Title: Predicting protein submitochondrial locations using a K-Nearest neighbor method based on the Bit-Score weighted euclidean distance

Author
item HU, JING - Franklin And Marshall College
item Yan, Xianghe

Submitted to: Bioinformatics Research and Applications International Symposium Proceedings Series
Publication Type: Peer Reviewed Journal
Publication Acceptance Date: 4/1/2014
Publication Date: 4/15/2014
Citation: Hu, J., Yan, X. 2014. Predicting protein submitochondrial locations using a K-Nearest neighbor method based on the Bit-Score weighted euclidean distance. Bioinformatics Research and Applications International Symposium Proceedings Series. DOI: 10:1007/9783-319.

Interpretive Summary: Mitochondria are unusual organelles that act as a powerhouse and functional like a digestive system in a cell. But little is known about how their proteins residing in the intricate network of membranes within the mitochondria. Mitochondria have an envelope of two membrane layers and consist of several subcellular locations. Prediction of protein subcellular localization could serve for in-depth knowledge of protein-protein interactions and further for protein functional identification. In this study, we present a computer-based method for predicting the protein localization sites and assigning them to regions of their specific subcellular locations within the mitochondria. Due to their structure and chemical similarities to bacteria, this case study could provide an excellent way of developing and applying new algorithm/software for functional bacterial protein prediction as well.

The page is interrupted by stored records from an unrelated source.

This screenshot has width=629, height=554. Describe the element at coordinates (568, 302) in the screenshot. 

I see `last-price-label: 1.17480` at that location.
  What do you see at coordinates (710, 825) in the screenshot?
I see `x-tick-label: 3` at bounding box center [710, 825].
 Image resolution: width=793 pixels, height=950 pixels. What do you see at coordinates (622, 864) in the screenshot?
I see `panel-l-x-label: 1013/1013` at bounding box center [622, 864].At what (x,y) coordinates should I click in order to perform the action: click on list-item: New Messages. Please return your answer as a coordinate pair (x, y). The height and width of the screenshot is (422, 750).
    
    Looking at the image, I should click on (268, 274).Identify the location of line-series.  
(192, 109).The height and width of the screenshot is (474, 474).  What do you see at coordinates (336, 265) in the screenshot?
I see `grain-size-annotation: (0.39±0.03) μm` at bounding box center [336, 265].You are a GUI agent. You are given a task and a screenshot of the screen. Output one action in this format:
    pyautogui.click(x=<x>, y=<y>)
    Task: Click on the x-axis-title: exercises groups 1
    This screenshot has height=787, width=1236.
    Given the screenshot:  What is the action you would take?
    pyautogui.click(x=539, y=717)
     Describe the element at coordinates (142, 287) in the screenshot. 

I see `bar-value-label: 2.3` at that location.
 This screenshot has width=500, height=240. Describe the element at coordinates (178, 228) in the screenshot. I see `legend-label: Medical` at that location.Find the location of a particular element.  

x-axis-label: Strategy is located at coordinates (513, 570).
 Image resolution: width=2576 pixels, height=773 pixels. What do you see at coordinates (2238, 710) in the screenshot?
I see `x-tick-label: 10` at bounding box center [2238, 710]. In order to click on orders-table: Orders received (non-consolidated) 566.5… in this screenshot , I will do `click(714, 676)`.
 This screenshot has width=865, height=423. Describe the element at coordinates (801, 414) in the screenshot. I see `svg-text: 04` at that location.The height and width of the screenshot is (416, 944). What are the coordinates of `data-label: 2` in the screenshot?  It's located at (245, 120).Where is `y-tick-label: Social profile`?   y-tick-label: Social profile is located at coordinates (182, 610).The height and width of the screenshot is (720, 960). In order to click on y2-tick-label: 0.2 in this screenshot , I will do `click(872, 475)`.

Technical Abstract: Mitochondria are essential subcellular organelles found in eukaryotic cells. Knowing information on a protein’s subcellular or sub subcellular location provides in-depth insights about the microenvironment where it interacts with other molecules and is crucial for inferring the protein’s function. Therefore, it is important to predict the submitochondrial localization of mitochondrial proteins. In this study, we introduced a K-nearest neighbor method based on a novel bit-score weighted Euclidean distance, which is calculated from an extended version of pseudo-amino acid composition. We further improved the method by applying a heuristic feature selection process. Using the selected features, the final method achieved a 93% overall accuracy on the dataset of SubMito, which is higher than or comparable to other state-of-art methods. On a larger recently curated dataset, the method also achieved a consistent performance of 90% overall accuracy.